What the exercise asks:
When you find the word "kefu" in a line of the entries, please copy the whole line.

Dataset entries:
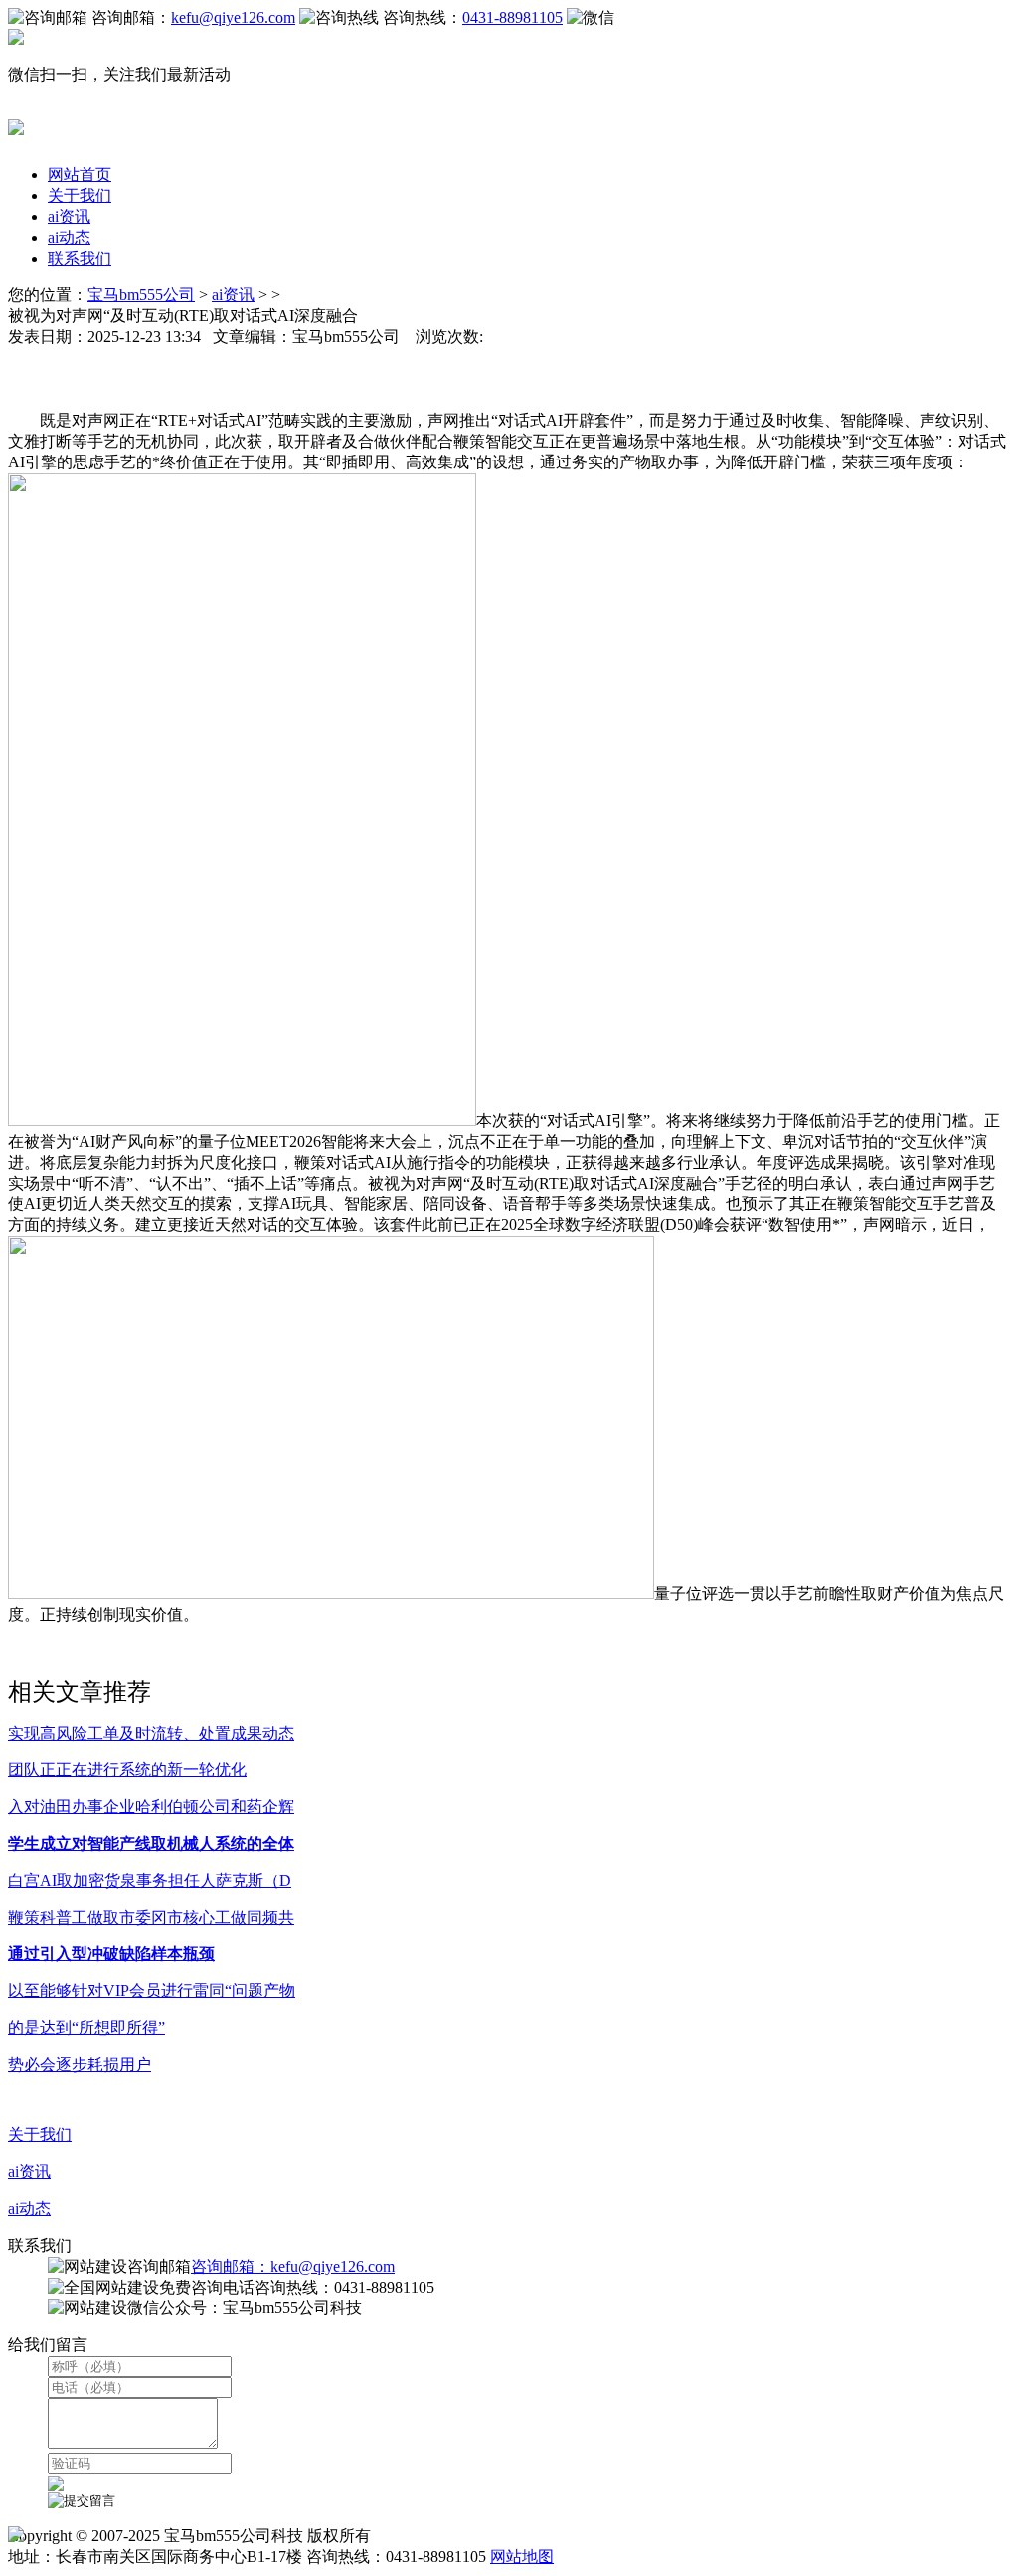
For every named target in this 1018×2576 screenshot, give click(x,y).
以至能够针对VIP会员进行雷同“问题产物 (151, 1990)
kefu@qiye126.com (233, 17)
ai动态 (69, 237)
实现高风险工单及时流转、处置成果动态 (151, 1733)
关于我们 (79, 195)
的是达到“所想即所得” (86, 2027)
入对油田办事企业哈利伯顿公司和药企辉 (151, 1806)
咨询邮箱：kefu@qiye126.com (293, 2266)
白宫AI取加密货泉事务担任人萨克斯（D (149, 1880)
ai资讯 (69, 216)
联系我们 (79, 258)
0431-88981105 (512, 17)
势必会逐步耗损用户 (79, 2064)
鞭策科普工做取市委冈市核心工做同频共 (151, 1917)
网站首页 (79, 174)
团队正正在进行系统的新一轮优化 (127, 1769)
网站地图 (522, 2556)
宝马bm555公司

Output of the exercise:
kefu@qiye126.com (233, 17)
咨询邮箱：kefu@qiye126.com (293, 2266)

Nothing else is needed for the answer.